- [About this task]: Filter the data for "back" and copy matching lines.

- [Study material]:
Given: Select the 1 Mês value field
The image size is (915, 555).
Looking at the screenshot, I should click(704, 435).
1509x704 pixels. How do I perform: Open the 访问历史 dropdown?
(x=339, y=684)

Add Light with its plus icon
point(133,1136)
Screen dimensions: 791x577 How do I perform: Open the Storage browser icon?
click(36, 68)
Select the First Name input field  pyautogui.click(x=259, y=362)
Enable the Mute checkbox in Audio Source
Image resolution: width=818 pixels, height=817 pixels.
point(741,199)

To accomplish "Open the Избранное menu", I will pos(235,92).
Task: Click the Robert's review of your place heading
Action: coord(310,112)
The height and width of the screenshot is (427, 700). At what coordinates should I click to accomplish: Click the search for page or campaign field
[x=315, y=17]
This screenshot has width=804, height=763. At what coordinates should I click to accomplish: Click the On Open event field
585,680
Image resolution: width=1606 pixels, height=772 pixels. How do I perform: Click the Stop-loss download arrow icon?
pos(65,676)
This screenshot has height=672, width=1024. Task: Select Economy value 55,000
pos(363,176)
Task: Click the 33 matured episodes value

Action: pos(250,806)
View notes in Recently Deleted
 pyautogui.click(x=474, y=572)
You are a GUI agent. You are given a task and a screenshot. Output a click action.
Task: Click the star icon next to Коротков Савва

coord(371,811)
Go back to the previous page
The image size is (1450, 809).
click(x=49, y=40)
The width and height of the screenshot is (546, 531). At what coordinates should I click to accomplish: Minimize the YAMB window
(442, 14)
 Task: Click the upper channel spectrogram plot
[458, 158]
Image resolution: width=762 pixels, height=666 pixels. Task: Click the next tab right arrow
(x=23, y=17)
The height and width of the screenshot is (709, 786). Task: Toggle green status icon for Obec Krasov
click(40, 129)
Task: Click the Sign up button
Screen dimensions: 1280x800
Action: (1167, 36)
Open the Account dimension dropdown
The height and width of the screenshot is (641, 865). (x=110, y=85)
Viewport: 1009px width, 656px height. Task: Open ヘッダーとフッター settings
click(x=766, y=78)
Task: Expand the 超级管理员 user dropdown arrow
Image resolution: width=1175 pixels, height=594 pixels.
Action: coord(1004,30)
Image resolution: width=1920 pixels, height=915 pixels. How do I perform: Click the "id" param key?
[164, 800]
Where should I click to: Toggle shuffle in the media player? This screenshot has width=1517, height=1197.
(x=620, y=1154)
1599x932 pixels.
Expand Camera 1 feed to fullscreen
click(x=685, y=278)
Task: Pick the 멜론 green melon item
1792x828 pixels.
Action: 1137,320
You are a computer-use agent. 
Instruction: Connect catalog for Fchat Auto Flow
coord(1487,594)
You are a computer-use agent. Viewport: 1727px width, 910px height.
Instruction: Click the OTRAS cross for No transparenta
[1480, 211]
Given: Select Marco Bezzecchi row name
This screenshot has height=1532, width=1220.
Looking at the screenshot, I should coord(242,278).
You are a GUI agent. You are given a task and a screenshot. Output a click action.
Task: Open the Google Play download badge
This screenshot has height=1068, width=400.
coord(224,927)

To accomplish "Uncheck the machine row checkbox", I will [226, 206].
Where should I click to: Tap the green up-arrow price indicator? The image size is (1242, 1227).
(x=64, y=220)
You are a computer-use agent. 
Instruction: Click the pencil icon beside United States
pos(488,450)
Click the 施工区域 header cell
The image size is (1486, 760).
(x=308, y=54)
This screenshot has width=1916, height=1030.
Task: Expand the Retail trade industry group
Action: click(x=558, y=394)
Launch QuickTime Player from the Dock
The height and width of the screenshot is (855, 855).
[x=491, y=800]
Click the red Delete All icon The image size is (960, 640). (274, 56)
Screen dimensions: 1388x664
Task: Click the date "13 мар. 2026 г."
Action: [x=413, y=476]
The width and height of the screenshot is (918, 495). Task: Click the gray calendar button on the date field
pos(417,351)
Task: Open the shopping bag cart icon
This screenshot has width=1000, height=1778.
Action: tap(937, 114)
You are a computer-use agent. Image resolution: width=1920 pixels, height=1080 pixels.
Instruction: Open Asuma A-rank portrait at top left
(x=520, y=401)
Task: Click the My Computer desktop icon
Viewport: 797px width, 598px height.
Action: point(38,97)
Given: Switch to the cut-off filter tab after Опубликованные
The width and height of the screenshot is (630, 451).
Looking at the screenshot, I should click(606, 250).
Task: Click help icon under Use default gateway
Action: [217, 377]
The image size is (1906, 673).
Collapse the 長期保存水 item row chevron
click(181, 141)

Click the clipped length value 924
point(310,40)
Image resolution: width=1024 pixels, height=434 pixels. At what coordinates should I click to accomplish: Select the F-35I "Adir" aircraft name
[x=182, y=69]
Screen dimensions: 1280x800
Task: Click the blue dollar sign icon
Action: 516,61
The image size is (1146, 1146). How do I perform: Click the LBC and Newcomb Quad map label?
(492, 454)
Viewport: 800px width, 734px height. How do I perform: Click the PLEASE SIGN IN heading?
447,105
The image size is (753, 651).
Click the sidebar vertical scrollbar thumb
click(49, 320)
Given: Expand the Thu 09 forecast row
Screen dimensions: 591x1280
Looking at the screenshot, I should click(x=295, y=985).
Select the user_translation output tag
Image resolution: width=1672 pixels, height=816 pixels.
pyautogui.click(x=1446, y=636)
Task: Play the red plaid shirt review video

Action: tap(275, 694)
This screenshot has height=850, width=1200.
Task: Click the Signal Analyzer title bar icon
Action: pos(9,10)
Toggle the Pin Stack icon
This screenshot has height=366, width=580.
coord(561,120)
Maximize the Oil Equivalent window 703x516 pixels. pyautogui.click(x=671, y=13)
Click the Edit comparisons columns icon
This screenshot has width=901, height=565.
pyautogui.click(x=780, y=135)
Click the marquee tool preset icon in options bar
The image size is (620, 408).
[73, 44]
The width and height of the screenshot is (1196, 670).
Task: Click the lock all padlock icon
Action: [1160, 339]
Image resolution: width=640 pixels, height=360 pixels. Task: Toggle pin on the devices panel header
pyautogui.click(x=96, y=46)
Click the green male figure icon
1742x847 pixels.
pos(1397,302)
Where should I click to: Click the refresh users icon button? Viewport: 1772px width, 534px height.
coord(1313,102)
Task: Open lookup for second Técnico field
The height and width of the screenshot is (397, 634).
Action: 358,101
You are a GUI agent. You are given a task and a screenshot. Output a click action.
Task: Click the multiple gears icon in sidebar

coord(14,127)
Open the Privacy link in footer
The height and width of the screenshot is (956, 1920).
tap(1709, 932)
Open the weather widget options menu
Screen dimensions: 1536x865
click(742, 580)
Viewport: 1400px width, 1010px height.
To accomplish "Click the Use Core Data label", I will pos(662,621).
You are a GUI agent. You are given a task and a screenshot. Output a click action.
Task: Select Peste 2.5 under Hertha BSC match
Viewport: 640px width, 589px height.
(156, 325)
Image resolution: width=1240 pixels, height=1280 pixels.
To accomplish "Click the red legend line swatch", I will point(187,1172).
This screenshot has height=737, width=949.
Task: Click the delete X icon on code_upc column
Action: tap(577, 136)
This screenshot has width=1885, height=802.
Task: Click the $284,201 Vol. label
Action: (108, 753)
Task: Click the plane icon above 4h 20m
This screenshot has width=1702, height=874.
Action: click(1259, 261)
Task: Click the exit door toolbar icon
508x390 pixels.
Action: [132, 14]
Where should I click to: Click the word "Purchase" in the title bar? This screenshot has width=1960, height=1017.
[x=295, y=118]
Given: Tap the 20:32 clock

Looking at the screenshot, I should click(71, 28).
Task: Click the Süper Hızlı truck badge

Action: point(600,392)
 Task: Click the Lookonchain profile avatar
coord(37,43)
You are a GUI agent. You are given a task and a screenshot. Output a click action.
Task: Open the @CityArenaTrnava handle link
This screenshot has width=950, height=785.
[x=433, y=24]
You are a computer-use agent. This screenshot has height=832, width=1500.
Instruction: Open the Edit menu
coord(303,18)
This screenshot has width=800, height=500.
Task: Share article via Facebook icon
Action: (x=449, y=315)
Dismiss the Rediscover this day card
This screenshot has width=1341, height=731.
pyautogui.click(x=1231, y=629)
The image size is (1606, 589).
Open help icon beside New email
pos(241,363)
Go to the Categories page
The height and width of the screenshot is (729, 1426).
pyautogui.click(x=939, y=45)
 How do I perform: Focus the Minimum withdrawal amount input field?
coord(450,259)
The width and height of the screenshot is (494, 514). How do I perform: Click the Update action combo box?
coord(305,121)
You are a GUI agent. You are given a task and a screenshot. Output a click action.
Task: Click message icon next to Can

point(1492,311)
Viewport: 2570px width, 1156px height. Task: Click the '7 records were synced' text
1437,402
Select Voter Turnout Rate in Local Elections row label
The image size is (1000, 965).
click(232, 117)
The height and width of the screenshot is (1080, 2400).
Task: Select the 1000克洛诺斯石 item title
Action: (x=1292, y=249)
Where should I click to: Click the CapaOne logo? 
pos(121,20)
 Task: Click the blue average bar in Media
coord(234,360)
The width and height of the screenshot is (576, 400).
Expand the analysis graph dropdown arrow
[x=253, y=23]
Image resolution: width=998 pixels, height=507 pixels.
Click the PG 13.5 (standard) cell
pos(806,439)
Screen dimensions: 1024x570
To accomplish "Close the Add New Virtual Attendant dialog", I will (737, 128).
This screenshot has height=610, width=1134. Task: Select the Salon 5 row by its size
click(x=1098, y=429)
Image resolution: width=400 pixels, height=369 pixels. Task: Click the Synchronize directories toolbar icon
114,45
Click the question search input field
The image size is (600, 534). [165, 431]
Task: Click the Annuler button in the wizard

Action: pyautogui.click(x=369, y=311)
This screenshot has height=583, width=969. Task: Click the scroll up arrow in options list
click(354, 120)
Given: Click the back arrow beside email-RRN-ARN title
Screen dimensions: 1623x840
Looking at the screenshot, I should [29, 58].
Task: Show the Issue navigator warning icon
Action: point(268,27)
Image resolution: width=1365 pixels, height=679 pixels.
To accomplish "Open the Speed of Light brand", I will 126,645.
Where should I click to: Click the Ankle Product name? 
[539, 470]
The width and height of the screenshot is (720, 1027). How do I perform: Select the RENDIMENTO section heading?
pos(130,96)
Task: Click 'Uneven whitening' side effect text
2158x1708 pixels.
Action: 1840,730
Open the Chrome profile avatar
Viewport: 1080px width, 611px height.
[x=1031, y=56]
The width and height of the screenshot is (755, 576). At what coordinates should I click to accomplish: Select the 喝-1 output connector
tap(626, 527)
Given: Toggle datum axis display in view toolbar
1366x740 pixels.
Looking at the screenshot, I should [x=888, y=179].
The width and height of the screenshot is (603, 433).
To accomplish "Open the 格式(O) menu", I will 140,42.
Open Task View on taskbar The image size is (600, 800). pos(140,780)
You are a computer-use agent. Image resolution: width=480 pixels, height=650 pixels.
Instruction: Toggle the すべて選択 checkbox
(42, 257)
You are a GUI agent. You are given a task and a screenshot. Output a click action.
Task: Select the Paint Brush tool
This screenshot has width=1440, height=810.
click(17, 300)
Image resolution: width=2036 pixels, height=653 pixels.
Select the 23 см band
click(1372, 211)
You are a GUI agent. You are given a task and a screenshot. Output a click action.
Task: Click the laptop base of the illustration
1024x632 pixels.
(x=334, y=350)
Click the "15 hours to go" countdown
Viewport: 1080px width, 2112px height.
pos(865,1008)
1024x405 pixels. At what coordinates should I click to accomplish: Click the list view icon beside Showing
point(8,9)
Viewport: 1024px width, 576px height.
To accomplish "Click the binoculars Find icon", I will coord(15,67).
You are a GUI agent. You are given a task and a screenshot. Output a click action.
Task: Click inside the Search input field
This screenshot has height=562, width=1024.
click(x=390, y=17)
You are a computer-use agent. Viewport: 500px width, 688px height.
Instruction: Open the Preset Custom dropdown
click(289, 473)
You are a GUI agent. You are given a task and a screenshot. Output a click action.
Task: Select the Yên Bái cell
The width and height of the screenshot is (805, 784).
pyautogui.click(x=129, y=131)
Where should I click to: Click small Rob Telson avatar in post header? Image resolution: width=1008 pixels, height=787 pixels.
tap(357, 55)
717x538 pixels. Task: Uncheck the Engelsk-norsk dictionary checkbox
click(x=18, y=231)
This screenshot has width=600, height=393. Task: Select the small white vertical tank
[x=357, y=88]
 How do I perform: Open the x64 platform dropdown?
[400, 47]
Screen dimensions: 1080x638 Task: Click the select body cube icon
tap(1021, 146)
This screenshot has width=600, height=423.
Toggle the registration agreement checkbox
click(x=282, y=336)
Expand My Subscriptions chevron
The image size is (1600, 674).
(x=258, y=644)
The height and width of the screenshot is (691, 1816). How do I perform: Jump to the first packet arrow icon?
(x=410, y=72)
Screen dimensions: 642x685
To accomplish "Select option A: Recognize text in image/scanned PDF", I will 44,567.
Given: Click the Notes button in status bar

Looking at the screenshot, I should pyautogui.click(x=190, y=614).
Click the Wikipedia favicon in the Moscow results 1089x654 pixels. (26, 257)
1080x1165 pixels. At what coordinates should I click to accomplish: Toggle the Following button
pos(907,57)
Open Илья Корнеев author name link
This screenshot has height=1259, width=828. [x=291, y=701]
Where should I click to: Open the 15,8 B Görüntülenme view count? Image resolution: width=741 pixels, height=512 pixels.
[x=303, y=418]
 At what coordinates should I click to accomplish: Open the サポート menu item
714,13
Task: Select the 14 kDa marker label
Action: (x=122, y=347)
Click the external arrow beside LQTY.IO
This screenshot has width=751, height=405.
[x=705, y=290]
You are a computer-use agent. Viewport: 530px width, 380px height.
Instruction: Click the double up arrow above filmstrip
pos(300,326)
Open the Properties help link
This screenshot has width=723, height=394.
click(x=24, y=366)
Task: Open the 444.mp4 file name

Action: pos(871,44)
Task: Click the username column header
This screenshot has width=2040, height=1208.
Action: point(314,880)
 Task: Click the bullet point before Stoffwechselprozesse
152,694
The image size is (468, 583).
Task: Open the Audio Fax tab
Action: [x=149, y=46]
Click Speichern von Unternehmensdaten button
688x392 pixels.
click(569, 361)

- [Your response]:
Go back to the previous page
Given: Click the back arrow beside email-RRN-ARN title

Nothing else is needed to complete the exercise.